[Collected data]
•••
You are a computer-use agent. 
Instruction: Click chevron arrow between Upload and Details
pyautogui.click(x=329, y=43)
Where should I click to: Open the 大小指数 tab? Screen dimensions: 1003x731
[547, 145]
•••
TASK DIRECTIONS >>
Your output should be the lines from the one with "Instruction: Click chevron" through the end of the records above, copied exactly.

RESULT BELOW >>
Instruction: Click chevron arrow between Upload and Details
pyautogui.click(x=329, y=43)
Where should I click to: Open the 大小指数 tab? Screen dimensions: 1003x731
[547, 145]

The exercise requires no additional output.